We decided on this for a few reasons. While making the animatic, we were generally working on a scene each, using single .blend files per scene, with a python script to change camera angles for each shot. This was nice and fast and flexible at the time, but it had drawbacks such as not being renderfarm safe. We could have also done one scene per .blend file, with separate Blender Scenes (that we call ‘Beans’ to differentiate between those and those in the movie) for each shot, but we decided against that too, since it’s far easier to collaborate with one .blend file per shot. This allows us to easily tweak things such as lighting setups per shot, but most importantly, it splits things up to allow us to collaborate. Unlike the animatic, we’re dividing up the shots between us as we progress, and need separate .blend files to work on and commit updates to SVN individually.
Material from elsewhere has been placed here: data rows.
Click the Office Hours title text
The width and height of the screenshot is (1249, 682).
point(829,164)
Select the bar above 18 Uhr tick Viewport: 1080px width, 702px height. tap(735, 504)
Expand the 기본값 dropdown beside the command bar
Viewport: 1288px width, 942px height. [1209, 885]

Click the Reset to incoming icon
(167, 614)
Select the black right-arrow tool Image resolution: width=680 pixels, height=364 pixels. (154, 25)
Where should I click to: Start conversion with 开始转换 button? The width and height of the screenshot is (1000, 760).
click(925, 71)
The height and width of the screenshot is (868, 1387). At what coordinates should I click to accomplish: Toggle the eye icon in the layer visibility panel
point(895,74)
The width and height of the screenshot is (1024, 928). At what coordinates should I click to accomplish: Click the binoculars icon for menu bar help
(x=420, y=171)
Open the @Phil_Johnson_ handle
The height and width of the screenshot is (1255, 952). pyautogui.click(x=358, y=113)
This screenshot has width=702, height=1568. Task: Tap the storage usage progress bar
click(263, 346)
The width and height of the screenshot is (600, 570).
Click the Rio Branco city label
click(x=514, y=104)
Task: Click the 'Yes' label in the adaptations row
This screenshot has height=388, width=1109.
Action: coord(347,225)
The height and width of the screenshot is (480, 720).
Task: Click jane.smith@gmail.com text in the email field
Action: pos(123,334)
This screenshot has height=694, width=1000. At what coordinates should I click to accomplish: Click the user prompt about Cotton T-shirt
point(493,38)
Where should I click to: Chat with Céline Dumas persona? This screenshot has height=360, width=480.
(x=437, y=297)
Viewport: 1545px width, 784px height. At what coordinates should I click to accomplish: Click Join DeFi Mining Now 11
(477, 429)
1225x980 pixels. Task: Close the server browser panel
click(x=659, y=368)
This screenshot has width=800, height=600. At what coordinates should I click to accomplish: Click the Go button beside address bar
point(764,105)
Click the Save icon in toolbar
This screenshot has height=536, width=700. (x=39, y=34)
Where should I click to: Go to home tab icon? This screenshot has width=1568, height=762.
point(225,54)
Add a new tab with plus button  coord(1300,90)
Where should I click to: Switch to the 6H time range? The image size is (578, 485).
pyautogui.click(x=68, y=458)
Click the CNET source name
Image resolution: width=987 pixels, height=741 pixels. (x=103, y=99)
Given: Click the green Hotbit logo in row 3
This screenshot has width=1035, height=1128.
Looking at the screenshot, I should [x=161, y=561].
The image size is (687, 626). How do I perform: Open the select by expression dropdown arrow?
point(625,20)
Blender has a feature where you can link Blender Scenes into another Scene as a Set, meaning that the objects show up ghosted and un-selectable and un-modifiable. This may be convenient for some purposes, but we’ve decided not to use it, as it doesn’t give up enough flexibility to make little adjustments to the shots, to tweak compositions, or cut away parts that don’t need to be there. Instead, we’re using a great new feature that Ton coded for us in the Orange development branch of Blender: Groups.
Groups are abstract names, that you can assign Blender Objects to. You can add and remove objects to and from groups at will, and you can also link the Group from another file, just as you would an Object. Grouped objects display with green wireframes in the 3D View. The advantage of groups is that since you’re only linking the Group name, you can make any adjustments in the library file, adding or removing objects, editing materials, whatever, and it all gets linked through to the other files dynamically. To instantiate these groups within the scene, you can use the ‘dupligroup’ feature of objects, which creates an instance of that group on that object (generally an empty). There’s even a nice little menu in the ‘Add’ menu, containing the available groups, which will add an empty with the specified group attached to it. We’re using these a lot for set and prop items, so we can have the convenience of being able to move things around, but without keeping local data.
It gets even better though. If the group contains an Armature, you can also assign pre-made actions to that group’s instance in the NLA, even if it’s just being instanced on an Empty. Type in the name of the Armature in the group that you want to assign the actions to in the ‘target’ field of a strip’s properties in the NLA. Since you’re really only dealing with an Empty, you can’t actually pose the armature, so unfortunately it’s not useful for main characters, but it’s still extremely useful for lots of secondary characters that we can assign little actions to, to give life to the scene. You’ll see what I’m talking about when you watch the movie ;).